A particular movement depends on the type of joint. Muscles can rotate, extend or flex and this action is often reflected in their names. However, essentially all movement depends on the contraction of a muscle in a manner that mimics the action of a lever against a fulcrum. Because muscles are working against gravity they often function by controlled relaxing.

Common movements

Even when we are standing still numerous muscles are contracting to maintain our posture. Without these muscles acting on the bones connecting our joints we would collapse, as does a paralysed person. The line of the centre of gravity passes behind the hip joint, in front of the knee joint and in front of the ankle joints. To maintain our position our buttock, or gluteal, muscles, thigh muscles – the quadriceps – and the muscles in front of our legs are tensed. These are called the prime movers, and are balanced by the muscles, called antagonists, contracting at the back of the leg.

Sitting and walking

If we want to sit down, we bend slightly to tip our centre of gravity forwards and then our thigh muscles gently lower us into the seat, while our buttock muscles relax.
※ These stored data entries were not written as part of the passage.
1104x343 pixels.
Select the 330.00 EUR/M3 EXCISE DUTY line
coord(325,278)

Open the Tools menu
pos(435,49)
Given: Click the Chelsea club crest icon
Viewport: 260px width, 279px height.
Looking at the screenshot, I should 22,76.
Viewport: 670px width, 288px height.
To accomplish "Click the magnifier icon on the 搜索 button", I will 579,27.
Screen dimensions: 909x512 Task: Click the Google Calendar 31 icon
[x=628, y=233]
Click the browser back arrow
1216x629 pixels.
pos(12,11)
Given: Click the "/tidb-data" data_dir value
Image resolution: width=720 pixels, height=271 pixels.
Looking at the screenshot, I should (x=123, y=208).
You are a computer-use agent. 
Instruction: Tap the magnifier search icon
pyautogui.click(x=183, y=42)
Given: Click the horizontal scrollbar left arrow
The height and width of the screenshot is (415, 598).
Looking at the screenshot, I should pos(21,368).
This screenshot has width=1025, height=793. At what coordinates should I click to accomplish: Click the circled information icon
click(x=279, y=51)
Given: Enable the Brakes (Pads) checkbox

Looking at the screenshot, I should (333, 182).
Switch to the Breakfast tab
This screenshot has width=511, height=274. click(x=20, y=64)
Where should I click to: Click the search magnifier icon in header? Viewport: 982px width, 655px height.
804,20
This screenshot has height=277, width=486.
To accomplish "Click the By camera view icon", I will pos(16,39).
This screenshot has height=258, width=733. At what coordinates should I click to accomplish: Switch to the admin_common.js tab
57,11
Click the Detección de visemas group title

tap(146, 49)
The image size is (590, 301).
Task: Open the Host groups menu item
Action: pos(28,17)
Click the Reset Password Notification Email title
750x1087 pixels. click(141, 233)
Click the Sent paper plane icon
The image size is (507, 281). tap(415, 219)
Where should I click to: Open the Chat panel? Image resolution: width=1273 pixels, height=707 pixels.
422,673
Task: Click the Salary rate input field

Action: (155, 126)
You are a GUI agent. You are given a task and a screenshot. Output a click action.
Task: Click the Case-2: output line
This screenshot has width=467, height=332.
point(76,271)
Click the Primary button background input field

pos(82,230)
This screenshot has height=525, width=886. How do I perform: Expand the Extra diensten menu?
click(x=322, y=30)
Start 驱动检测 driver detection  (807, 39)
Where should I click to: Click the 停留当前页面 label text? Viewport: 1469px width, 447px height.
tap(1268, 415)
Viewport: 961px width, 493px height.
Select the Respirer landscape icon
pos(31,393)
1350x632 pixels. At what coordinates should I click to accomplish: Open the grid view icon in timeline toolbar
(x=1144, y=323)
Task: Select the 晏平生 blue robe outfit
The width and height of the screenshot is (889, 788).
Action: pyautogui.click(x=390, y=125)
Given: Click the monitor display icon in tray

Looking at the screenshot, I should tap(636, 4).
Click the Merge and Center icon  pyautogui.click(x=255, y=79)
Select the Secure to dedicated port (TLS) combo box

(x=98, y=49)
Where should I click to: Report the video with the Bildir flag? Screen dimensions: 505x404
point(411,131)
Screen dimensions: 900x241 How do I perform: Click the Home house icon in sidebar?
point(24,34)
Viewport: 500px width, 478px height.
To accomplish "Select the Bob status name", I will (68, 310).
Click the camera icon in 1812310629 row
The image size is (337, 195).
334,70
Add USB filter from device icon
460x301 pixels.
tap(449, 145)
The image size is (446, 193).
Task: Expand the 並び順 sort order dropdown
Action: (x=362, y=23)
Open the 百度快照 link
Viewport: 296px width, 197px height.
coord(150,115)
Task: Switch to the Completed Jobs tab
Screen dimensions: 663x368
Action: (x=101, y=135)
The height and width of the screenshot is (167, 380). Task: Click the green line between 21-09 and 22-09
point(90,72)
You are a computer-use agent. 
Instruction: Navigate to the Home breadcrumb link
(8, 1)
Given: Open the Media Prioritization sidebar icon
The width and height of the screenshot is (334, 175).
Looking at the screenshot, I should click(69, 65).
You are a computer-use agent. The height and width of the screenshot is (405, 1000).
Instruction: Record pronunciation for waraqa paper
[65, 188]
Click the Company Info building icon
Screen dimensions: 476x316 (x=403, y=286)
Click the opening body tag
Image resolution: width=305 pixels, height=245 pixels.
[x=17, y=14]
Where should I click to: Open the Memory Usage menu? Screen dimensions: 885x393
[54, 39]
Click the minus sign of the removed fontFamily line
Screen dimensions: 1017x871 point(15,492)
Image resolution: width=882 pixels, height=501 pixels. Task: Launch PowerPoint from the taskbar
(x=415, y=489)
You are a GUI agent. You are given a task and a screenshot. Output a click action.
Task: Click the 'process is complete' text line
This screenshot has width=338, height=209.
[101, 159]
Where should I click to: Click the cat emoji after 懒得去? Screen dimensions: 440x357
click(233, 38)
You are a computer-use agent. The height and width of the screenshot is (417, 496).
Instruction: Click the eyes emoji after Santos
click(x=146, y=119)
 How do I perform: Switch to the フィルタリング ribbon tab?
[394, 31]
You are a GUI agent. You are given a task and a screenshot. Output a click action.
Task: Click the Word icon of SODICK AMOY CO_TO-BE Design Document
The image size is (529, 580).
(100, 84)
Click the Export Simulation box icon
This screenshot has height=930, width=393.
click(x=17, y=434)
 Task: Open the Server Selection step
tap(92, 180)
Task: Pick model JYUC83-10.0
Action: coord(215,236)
Meanwhile, our back muscles and arm muscles are also assisting by maintaining the position of the head, arms and trunk. To stand we lean forwards and tighten buttock, back and thigh muscles. To walk, we hold our body balanced – let us say on the left leg – by the buttock muscles. The right leg swings forwards and the body’s centre of gravity moves forwards with it. The body is momentarily unbalanced and the right leg straightens to strike the ground with the heel, then rolls forwards cmto the ball of the foot. Balance is restored until the left leg swings forwards and the big toe of the right foot presses against the ground to propel the body forwards again and repeat the sequence. Thus, in order to walk we perform a complex series of co-ordinated muscular movements.